EXERCISE TASK:
Reproduce the lines of the material below verbatim, from the line that contains "Click the SPAR19 label on map" through the line that contains "[x=1246, y=22]", including both of those lines.

(Element and text position data)
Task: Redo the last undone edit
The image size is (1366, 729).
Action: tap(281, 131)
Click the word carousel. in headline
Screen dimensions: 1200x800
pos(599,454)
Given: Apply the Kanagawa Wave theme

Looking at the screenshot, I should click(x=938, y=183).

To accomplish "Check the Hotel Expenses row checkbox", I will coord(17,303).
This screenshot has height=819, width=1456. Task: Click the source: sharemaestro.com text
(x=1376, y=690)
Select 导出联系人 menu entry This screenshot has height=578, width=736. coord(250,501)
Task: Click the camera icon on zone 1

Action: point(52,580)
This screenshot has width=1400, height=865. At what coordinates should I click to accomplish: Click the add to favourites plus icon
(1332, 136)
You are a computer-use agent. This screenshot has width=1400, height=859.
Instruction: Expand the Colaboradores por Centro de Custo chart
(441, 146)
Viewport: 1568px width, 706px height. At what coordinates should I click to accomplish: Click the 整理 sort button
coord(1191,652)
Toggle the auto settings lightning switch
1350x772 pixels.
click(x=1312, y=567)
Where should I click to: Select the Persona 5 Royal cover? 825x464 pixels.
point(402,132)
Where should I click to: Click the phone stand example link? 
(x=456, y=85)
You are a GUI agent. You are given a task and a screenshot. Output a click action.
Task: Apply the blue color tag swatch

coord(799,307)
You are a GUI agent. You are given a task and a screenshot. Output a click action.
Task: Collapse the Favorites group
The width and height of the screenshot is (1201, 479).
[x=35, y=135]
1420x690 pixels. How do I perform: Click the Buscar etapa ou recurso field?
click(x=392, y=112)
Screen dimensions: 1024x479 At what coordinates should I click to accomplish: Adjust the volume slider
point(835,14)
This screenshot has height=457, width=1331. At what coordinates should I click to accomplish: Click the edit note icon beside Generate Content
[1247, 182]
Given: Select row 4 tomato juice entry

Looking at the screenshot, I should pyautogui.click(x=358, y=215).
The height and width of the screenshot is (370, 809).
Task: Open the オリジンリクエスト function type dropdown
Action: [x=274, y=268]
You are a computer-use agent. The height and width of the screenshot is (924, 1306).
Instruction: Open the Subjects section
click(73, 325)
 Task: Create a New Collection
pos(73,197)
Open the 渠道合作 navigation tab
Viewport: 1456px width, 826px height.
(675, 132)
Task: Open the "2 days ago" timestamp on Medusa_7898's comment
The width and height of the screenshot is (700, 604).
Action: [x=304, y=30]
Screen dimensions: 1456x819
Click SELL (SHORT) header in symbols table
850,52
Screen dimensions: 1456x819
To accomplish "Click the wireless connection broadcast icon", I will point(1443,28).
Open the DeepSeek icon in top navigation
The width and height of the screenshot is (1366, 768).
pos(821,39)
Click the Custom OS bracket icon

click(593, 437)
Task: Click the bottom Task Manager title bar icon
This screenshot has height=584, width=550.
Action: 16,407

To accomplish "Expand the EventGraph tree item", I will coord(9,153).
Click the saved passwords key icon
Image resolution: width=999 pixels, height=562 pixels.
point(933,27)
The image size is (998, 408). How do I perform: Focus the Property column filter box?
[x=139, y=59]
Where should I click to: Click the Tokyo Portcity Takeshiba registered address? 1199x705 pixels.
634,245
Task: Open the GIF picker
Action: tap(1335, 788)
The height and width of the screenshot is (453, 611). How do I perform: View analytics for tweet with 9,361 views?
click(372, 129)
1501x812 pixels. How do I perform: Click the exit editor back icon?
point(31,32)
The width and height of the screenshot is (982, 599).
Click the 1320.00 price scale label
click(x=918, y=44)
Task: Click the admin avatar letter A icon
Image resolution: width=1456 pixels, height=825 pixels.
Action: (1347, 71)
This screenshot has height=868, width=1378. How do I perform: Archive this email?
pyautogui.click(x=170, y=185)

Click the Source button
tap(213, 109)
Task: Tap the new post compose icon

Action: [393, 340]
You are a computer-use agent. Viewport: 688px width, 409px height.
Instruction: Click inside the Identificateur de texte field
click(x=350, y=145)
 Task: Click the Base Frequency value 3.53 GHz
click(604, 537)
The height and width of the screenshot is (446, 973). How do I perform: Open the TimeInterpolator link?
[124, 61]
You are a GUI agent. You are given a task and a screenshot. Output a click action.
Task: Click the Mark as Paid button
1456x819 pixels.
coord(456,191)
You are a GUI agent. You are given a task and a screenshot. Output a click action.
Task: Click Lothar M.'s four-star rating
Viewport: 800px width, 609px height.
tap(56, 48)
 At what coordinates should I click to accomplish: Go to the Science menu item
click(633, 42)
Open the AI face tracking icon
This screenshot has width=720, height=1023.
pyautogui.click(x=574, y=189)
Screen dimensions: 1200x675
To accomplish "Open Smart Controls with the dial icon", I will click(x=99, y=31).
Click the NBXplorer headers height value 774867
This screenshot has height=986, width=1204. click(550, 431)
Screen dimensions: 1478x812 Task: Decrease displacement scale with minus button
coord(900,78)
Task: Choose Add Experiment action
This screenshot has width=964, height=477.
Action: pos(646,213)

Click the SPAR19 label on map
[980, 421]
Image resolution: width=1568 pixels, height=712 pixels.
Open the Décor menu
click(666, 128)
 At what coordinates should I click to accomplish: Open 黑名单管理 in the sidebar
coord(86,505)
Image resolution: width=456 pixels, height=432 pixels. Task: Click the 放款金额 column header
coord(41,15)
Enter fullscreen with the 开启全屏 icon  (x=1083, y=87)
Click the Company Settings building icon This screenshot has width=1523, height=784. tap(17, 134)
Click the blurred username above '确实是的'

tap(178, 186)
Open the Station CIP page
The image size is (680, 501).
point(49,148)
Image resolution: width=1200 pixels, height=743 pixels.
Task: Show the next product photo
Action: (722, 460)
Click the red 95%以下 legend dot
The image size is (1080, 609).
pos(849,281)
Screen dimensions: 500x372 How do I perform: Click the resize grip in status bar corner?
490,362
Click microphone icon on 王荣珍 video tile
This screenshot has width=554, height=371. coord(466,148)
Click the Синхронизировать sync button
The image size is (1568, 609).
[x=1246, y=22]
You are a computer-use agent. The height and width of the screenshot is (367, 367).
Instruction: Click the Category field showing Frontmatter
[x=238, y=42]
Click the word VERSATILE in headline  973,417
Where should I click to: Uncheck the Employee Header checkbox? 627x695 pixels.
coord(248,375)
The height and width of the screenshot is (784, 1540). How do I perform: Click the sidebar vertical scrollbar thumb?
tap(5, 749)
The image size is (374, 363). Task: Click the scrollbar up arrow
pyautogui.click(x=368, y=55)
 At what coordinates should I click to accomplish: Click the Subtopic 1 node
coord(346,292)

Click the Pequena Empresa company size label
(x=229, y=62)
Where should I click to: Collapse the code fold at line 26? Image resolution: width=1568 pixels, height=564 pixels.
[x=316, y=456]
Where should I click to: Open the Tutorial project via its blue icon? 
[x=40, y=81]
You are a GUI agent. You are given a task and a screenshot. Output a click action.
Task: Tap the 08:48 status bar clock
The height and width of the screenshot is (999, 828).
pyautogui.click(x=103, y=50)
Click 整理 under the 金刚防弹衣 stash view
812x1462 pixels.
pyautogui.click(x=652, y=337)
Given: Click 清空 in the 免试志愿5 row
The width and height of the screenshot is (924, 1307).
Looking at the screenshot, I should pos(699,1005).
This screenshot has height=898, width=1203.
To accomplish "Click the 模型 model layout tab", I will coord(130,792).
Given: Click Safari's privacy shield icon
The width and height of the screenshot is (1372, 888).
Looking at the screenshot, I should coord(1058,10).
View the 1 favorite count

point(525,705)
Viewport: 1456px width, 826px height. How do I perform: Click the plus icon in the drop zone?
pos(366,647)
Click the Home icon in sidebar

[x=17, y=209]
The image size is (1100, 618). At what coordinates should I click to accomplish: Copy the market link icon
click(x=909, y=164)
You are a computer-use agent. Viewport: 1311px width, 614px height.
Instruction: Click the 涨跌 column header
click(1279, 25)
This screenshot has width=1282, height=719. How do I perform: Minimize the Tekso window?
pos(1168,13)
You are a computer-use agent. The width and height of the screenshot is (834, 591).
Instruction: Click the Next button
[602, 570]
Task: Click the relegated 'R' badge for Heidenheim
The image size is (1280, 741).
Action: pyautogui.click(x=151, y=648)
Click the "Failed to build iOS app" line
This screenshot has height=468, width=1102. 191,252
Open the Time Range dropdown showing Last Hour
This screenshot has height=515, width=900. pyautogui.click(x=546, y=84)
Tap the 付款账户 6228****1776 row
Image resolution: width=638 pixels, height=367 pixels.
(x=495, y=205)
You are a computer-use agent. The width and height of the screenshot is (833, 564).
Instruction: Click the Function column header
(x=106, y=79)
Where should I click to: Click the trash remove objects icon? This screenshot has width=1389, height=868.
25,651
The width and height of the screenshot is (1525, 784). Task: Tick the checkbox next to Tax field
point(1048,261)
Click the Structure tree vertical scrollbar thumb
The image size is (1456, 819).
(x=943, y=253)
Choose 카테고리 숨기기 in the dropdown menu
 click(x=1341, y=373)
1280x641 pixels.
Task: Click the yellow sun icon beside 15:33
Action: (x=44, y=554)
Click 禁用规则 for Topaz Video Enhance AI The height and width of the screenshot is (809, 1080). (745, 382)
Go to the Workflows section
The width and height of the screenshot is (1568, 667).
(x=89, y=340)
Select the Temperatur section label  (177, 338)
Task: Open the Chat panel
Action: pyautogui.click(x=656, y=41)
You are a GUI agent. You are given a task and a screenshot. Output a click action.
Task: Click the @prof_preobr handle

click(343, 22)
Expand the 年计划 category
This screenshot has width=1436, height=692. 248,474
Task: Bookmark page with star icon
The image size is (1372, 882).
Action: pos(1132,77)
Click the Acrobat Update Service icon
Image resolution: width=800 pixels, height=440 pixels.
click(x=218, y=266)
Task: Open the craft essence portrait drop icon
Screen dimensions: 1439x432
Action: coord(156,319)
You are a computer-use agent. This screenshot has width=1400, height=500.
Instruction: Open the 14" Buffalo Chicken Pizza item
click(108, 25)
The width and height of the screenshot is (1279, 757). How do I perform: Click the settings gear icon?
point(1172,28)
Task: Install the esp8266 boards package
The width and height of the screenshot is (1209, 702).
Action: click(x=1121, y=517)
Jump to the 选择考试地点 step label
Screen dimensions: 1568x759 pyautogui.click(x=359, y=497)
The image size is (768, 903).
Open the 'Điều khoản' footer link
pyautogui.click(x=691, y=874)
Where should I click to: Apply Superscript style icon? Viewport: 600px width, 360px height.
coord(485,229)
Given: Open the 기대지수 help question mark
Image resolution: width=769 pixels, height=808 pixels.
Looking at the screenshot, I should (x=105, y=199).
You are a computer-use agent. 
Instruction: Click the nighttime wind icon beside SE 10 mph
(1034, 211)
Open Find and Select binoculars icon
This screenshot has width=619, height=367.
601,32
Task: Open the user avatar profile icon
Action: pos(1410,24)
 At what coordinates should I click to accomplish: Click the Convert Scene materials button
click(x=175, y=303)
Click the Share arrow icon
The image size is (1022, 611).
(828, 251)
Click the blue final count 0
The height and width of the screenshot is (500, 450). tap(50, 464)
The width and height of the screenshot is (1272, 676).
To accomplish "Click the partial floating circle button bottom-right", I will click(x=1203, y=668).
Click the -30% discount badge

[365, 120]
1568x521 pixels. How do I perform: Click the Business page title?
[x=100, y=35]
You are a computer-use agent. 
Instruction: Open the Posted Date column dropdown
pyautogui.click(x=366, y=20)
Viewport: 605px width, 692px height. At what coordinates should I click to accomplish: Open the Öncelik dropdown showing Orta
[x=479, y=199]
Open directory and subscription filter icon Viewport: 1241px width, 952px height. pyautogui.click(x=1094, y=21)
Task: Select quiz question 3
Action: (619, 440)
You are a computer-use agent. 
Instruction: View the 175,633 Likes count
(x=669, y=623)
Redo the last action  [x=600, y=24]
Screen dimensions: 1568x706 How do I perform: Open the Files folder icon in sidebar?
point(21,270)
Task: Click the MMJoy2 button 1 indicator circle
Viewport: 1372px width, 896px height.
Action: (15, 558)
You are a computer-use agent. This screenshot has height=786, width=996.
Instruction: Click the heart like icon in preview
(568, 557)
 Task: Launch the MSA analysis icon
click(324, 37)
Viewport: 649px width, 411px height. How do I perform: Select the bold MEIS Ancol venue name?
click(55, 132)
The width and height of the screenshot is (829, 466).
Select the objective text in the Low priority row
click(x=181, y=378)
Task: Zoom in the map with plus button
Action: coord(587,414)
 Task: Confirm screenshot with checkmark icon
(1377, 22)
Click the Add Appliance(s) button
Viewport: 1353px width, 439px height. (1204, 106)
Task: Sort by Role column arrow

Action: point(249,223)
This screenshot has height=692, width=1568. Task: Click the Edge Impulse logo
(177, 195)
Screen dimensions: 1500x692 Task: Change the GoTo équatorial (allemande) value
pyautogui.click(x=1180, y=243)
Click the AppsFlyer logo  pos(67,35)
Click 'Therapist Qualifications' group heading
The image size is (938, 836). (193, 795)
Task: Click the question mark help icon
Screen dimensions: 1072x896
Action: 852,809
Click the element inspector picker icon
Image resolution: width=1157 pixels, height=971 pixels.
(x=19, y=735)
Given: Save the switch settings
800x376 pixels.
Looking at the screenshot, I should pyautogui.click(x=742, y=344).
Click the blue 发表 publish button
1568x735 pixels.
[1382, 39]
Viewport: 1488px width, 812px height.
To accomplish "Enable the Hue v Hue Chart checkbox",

EXPECTED ANSWER:
Click the SPAR19 label on map
[980, 421]
Image resolution: width=1568 pixels, height=712 pixels.
Open the Décor menu
click(666, 128)
 At what coordinates should I click to accomplish: Open 黑名单管理 in the sidebar
coord(86,505)
Image resolution: width=456 pixels, height=432 pixels. Task: Click the 放款金额 column header
coord(41,15)
Enter fullscreen with the 开启全屏 icon  (x=1083, y=87)
Click the Company Settings building icon This screenshot has width=1523, height=784. tap(17, 134)
Click the blurred username above '确实是的'

tap(178, 186)
Open the Station CIP page
The image size is (680, 501).
point(49,148)
Image resolution: width=1200 pixels, height=743 pixels.
Task: Show the next product photo
Action: (722, 460)
Click the red 95%以下 legend dot
The image size is (1080, 609).
pos(849,281)
Screen dimensions: 500x372 How do I perform: Click the resize grip in status bar corner?
490,362
Click microphone icon on 王荣珍 video tile
This screenshot has width=554, height=371. coord(466,148)
Click the Синхронизировать sync button
The image size is (1568, 609).
[x=1246, y=22]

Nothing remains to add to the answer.